Partant des évolutions législatives récentes en matière de lutte contre les discriminations, à l'échelle française et européenne, cet article se propose d'étudier la genèse et la construction des discriminations au travail en France dans la deuxième moitié du XXe siècle.
Sur la base d'une analyse des processus de gestion différenciée de la main-d'œuvre algérienne depuis 1945 dans une grande entreprise automobile française - secteur souvent au cœur des débats en matière de discriminations -, cet article étudie, en premier lieu, l'impact du critère ethnique sur la promotion professionnelle de ces ouvriers. Il montre, en second lieu, que la stagnation professionnelle de ceux qui sont devenus le symbole des « OS à vie » s'origine aussi dans les évolutions, d'une part, des systèmes de classifications et de rémunérations du personnel ouvrier et, d'autre part, des schémas d'organisation du travail ouvrier.
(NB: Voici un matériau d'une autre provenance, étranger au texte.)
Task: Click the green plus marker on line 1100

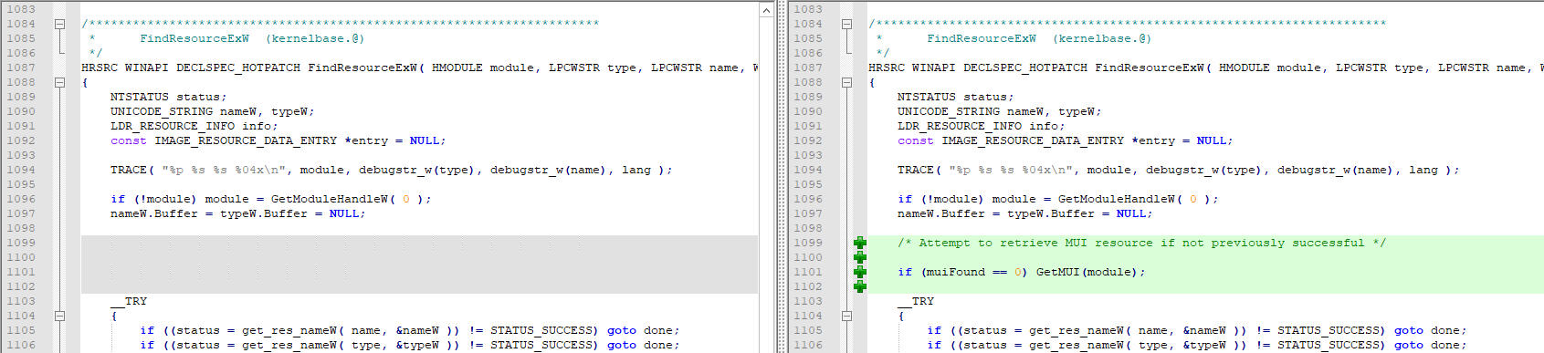Action: point(859,257)
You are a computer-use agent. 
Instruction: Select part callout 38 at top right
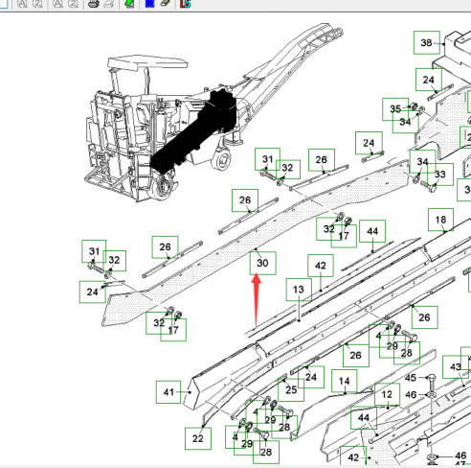427,42
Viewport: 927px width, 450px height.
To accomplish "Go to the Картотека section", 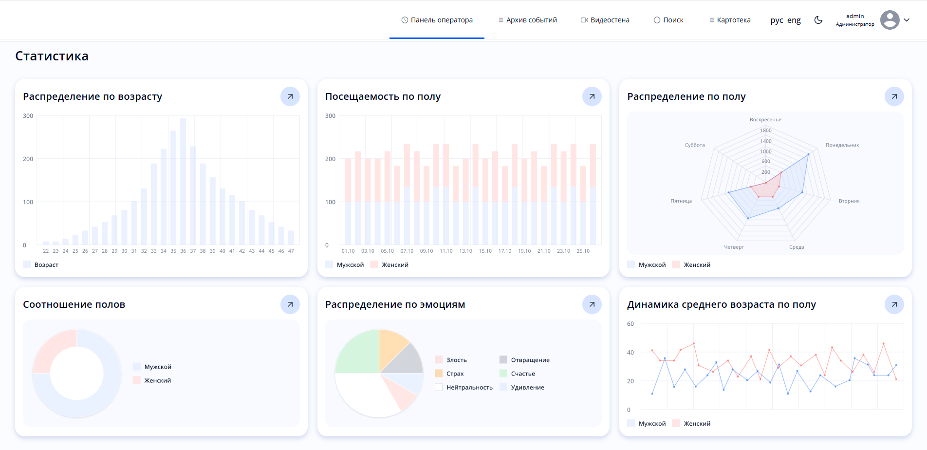I will tap(729, 20).
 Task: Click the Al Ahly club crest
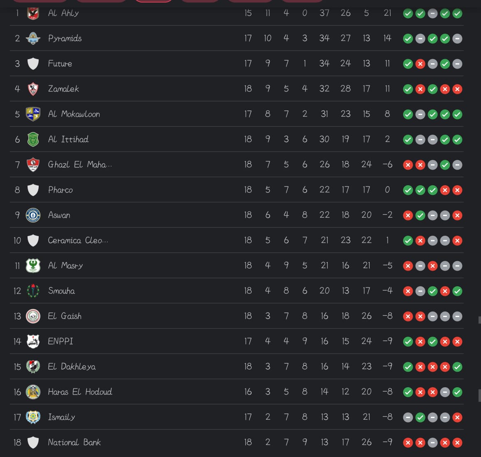pos(33,13)
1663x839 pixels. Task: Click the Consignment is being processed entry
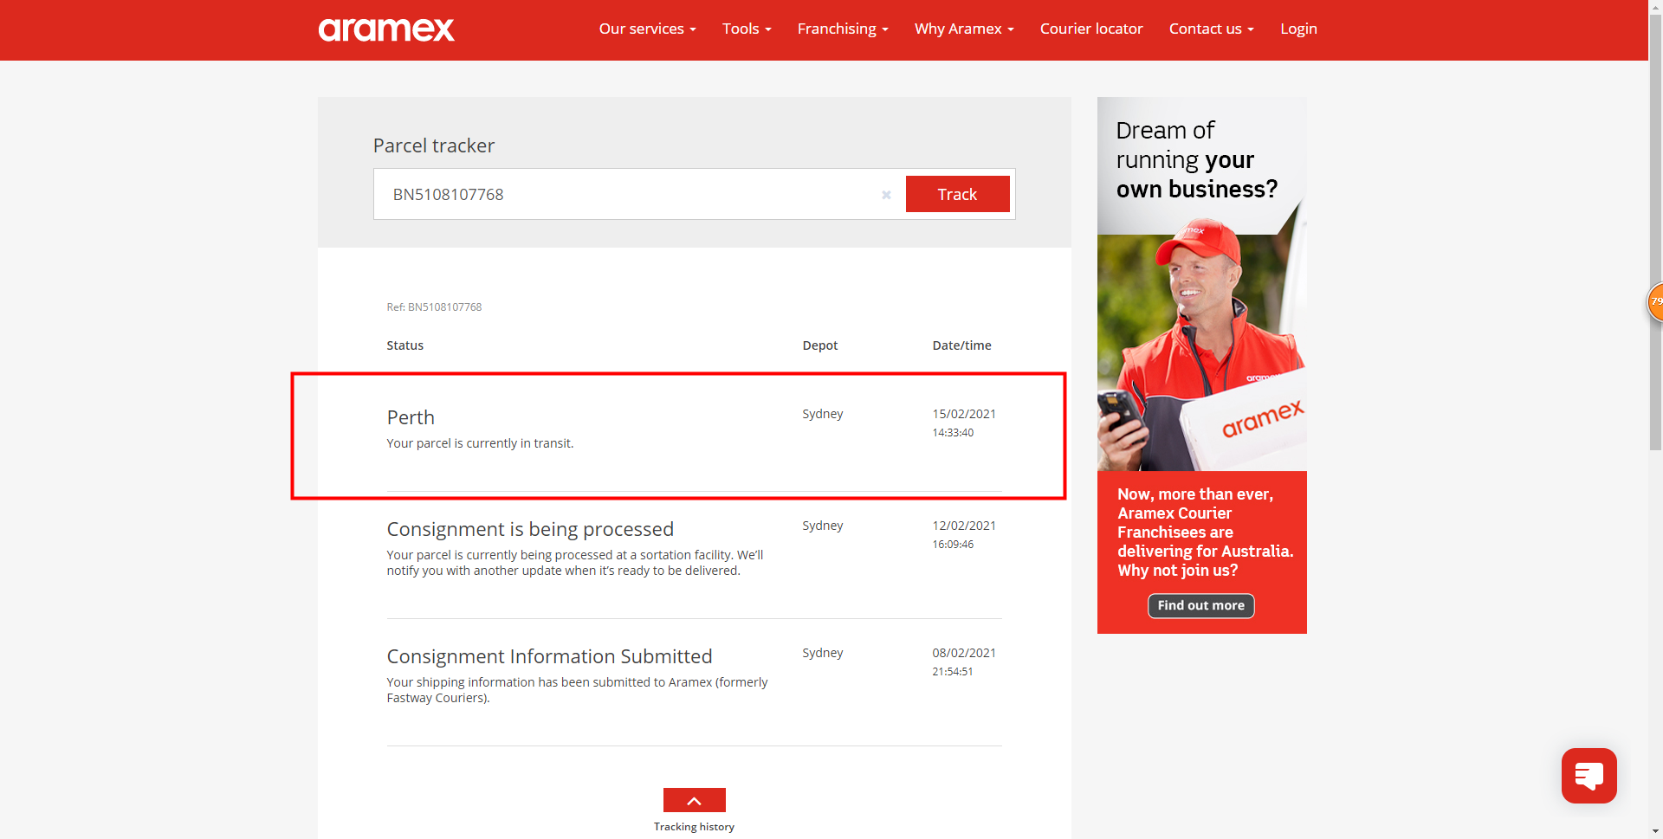529,529
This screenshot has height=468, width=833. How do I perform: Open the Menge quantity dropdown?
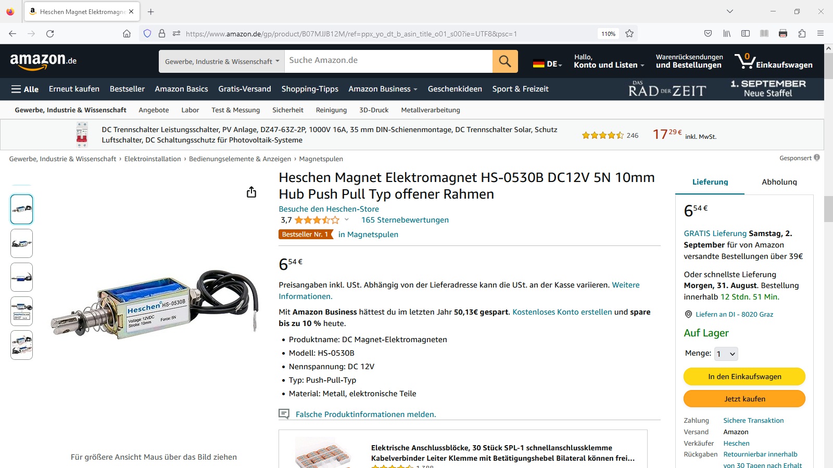pyautogui.click(x=726, y=354)
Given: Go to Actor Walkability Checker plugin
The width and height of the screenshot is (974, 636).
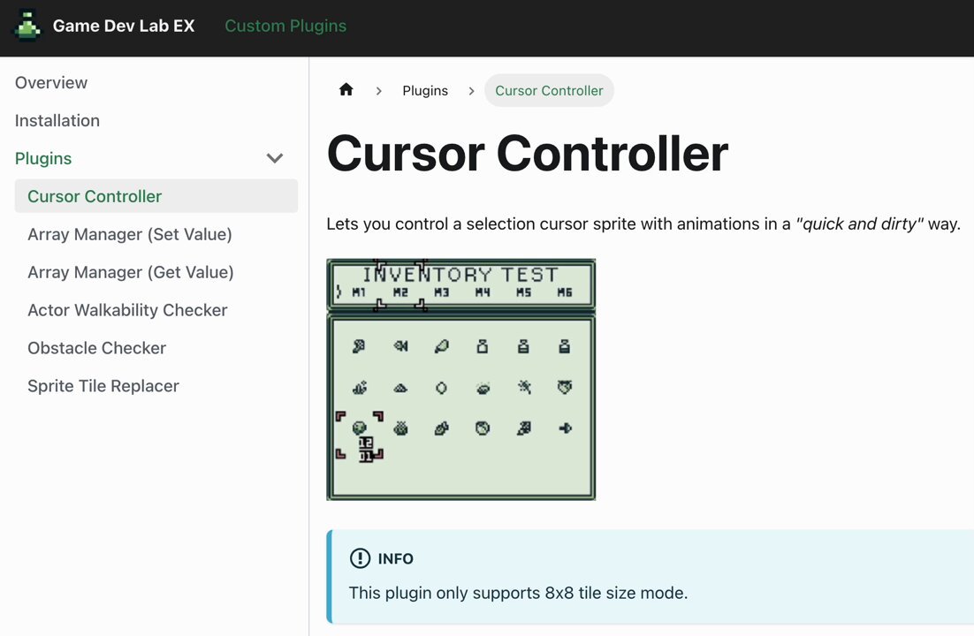Looking at the screenshot, I should pyautogui.click(x=127, y=310).
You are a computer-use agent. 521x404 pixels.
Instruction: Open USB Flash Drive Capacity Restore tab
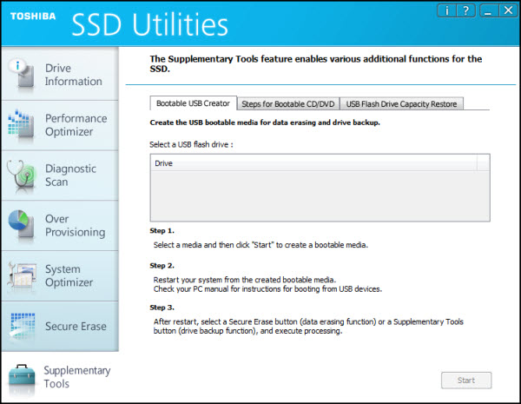tap(401, 104)
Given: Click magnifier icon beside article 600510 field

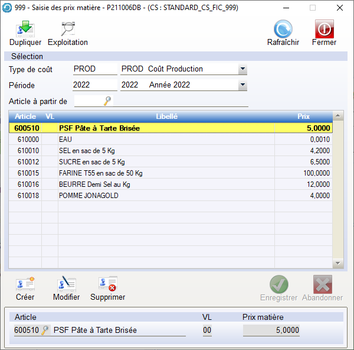Looking at the screenshot, I should tap(45, 330).
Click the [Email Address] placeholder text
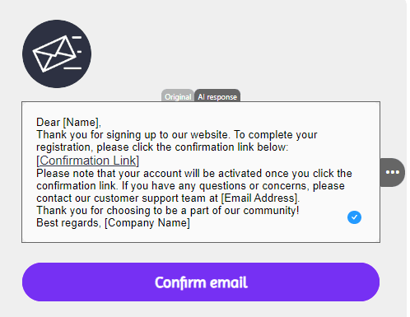Screen dimensions: 410x317 point(260,198)
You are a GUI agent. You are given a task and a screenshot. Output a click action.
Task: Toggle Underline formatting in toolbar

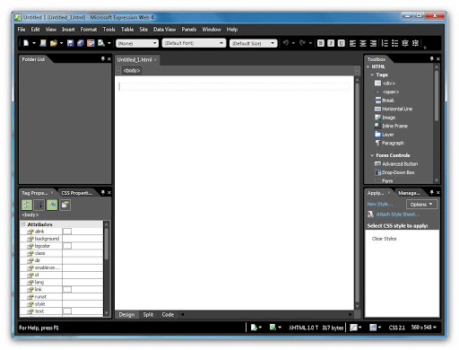click(x=341, y=43)
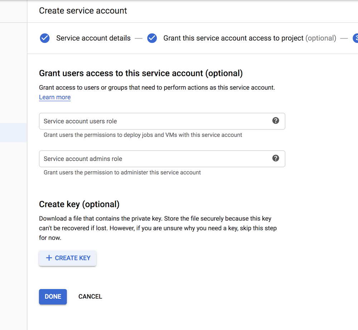Click the Service account details checkmark icon
Viewport: 358px width, 330px height.
click(45, 38)
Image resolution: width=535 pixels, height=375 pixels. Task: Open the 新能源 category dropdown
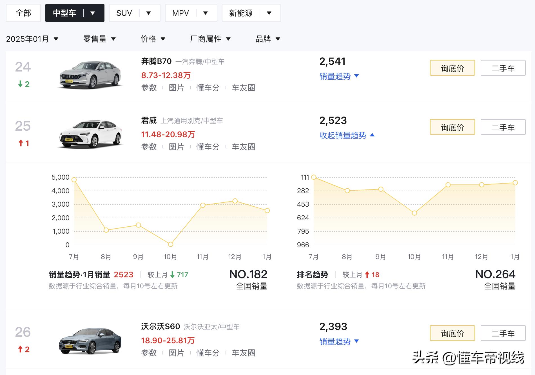269,13
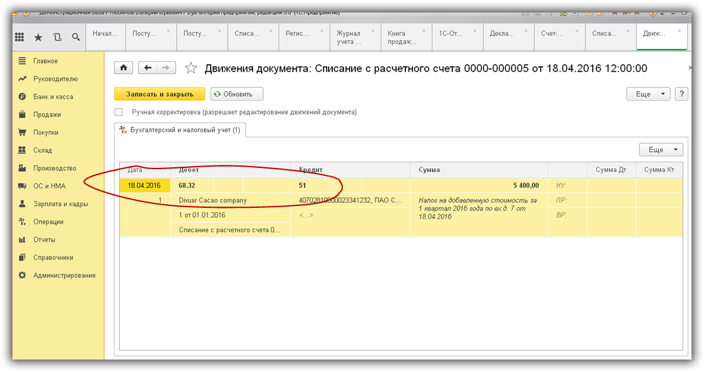Enable Ручная корректировка checkbox
The image size is (704, 372).
click(119, 112)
Evolutions qui ont aussi pour effet de modifier considérablement l'ordre des relations professionnelles.
Différenciation professionnelle et différenciation ethnique se redoublent ainsi. La notion même de discrimination s'en trouve complexifiée : individuelle en droit, celle-ci revêt de facto une dimension systémique en ce qu'elle apparaît comme le produit d'un système de classifications professionnelles, croisé à un modèle de gestion de la main-d'œuvre.